The analysis shows that such children are highly sensitive to the assessment of an adult (both expected and real). Shy children have a heightened expectation of evaluation and perception. Luck calms and inspires them, but the slightest remark causes a slowdown in activity and a new surge of embarrassment and timidity. The child behaves extremely shyly in those situations in which he expects failure. In cases of difficulty, he hesitantly looks into the eyes of an adult, embarrassed to ask for help. From time to time, overcoming internal tension, he smiles shyly, shudders slightly and says quietly: “It doesn’t work out.” He is simultaneously unsure of the positive assessment of an adult and the correctness of his own actions. Shyness is manifested in the desire to attract attention to oneself, on the one hand, and the fear of being in the center of attention, standing out among peers, on the other. This feature is very clearly manifested at the first meeting of a child with an adult, as well as at the beginning of joint activities.

All difficulties in the child's communication with other people are closely related to the perception of the attitude of others and his attitude towards himself. The expectation of a critical attitude from adults determines his embarrassment and timidity. This is especially noticeable when communicating with unfamiliar or unfamiliar people, whose attitude towards him is unknown. Not daring to openly receive support, children resort to a very peculiar way of strengthening their "I", bringing with them to class a favorite toy, which they press to themselves in case of difficulty. The ignorance of the adult's assessment practically paralyzes the child; therefore, he tries with all his might to avoid this situation, or to switch the attention of the interlocutor to something else.

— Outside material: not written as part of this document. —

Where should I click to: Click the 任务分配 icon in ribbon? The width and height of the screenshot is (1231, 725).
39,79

It is worth noting that the level of mental development of such children is in no way inferior to their peers. Very often, shy children perform much better than their non-shy peers. However, in case of a negative assessment or failure to achieve a result, they are less persistent. These children are characterized by an extremely acute experience of an adult's assessment, especially if it is negative, often paralyzing both communication and practical activity of the child. A non-shy child in such a situation rushes to an active search for a mistake and tries to attract the attention of an adult, while a shy preschooler lowers his eyes, shrinks externally and internally, feeling guilty for his ineptitude, and does not dare to ask for help.

Summarize. A shy child, strives to communicate with other people, treats them kindly, on the one hand. While on the other hand, he does not dare to show his needs and himself. The reason for such violations lies in the nature of the child's relationship to himself. The child has a fairly high self-esteem, considers himself very good, and at the same time doubts the benevolent attitude of others, especially strangers. The uncertainty of a shy child blocks his initiative, makes it impossible to satisfy the existing needs for full communication and joint activities to the fullest.

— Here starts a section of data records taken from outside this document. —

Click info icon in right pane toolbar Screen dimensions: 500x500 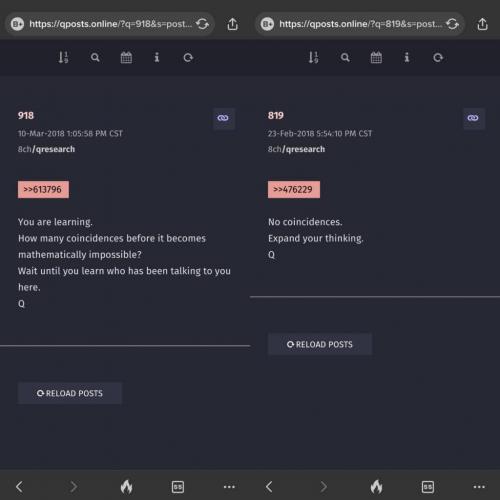coord(407,57)
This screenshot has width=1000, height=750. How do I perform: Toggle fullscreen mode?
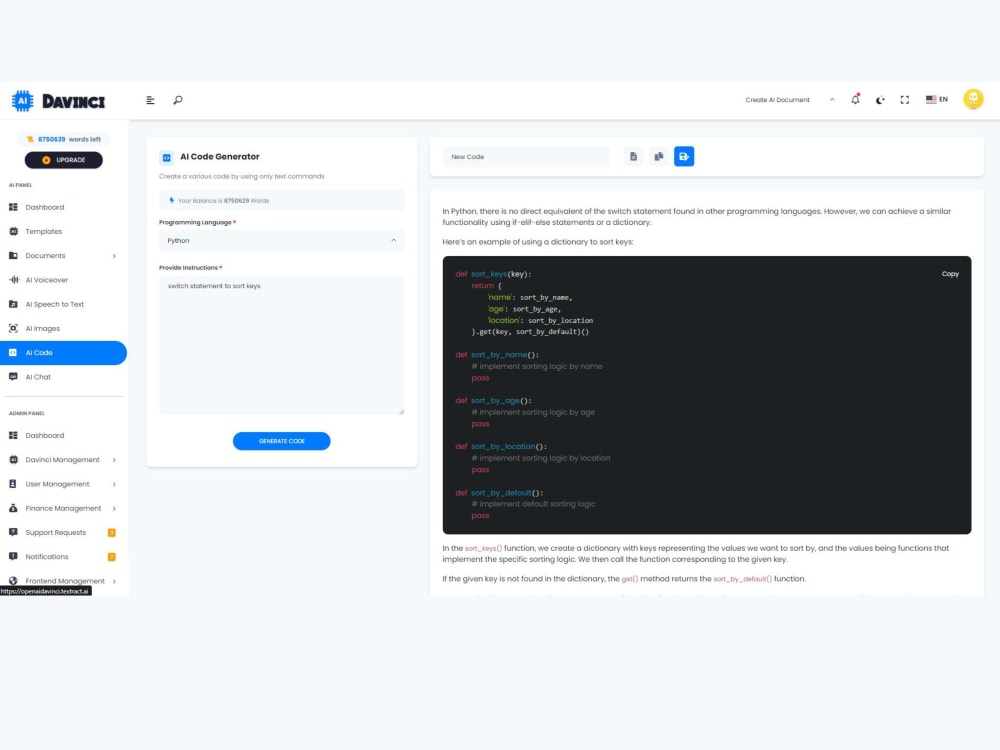pyautogui.click(x=905, y=100)
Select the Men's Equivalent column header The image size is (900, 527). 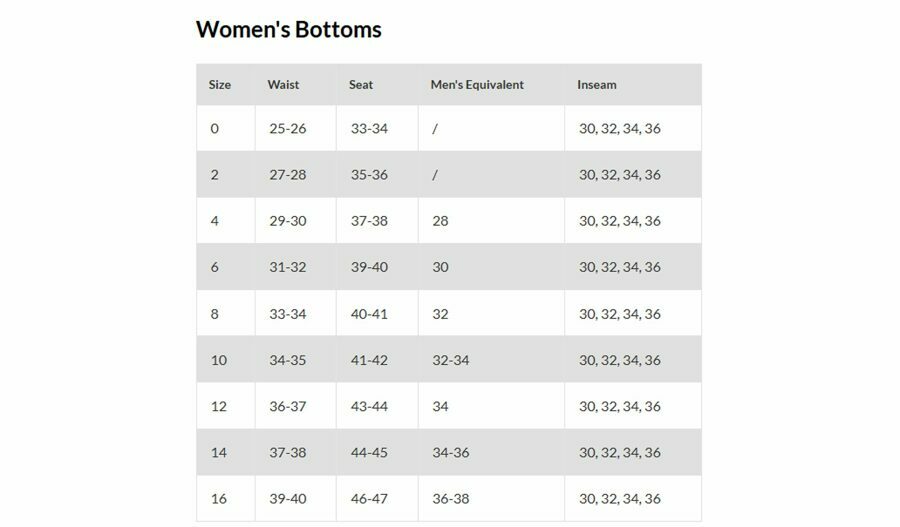(476, 85)
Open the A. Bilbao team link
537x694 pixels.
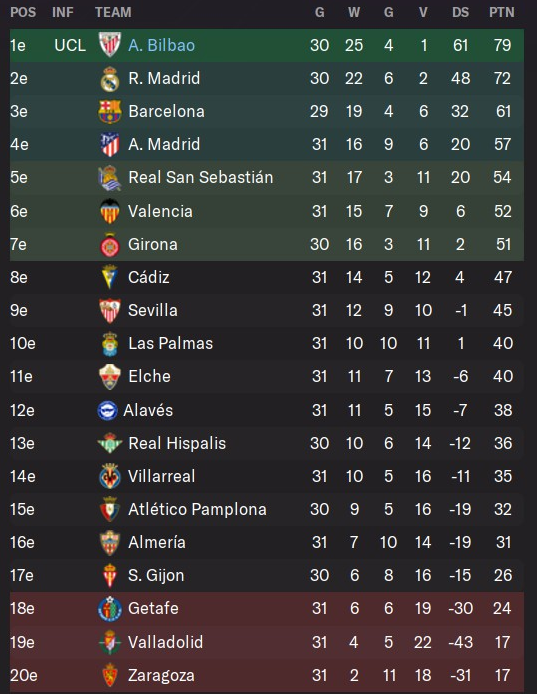tap(162, 45)
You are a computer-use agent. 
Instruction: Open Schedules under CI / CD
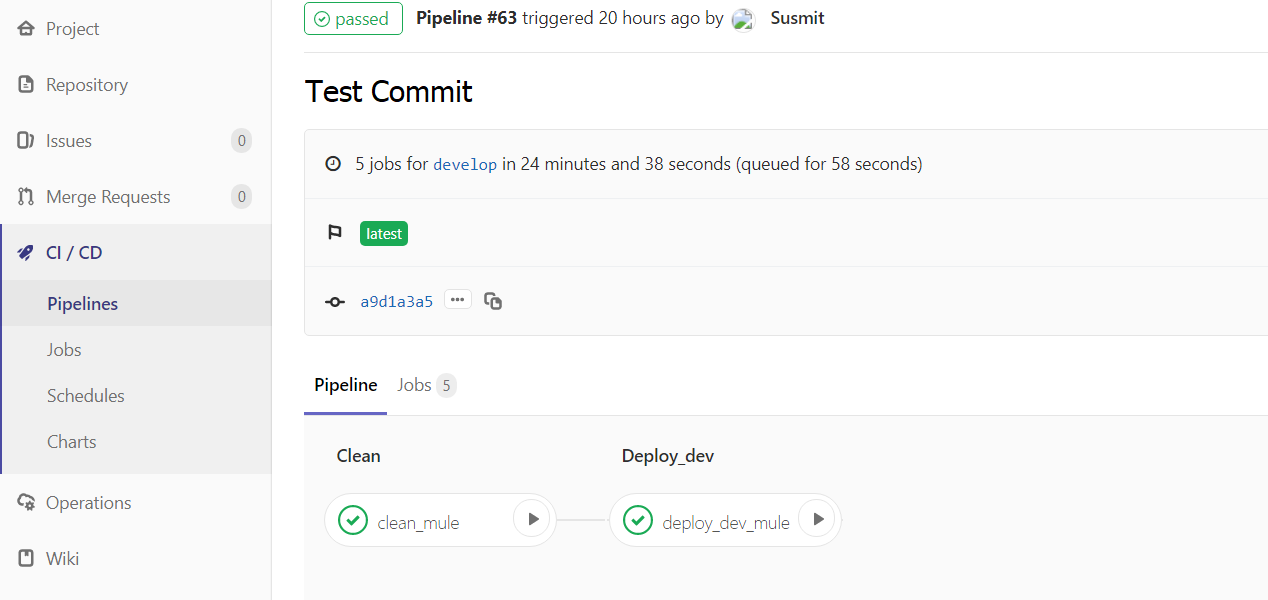tap(86, 396)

He worries too much. Increased anxiety often obscures content and communication and joint activities. Respect and recognition act as the main ones, obscuring business and cognitive interests, preventing the realization of abilities and communication. The painful experience of his own Self, his vulnerability constantly fetters the child, not giving him the opportunity to express his feelings, to openly show his often excellent abilities. However, in those situations when the child is distracted and "forgets about himself", he is just as sociable and open as his non-shy peers.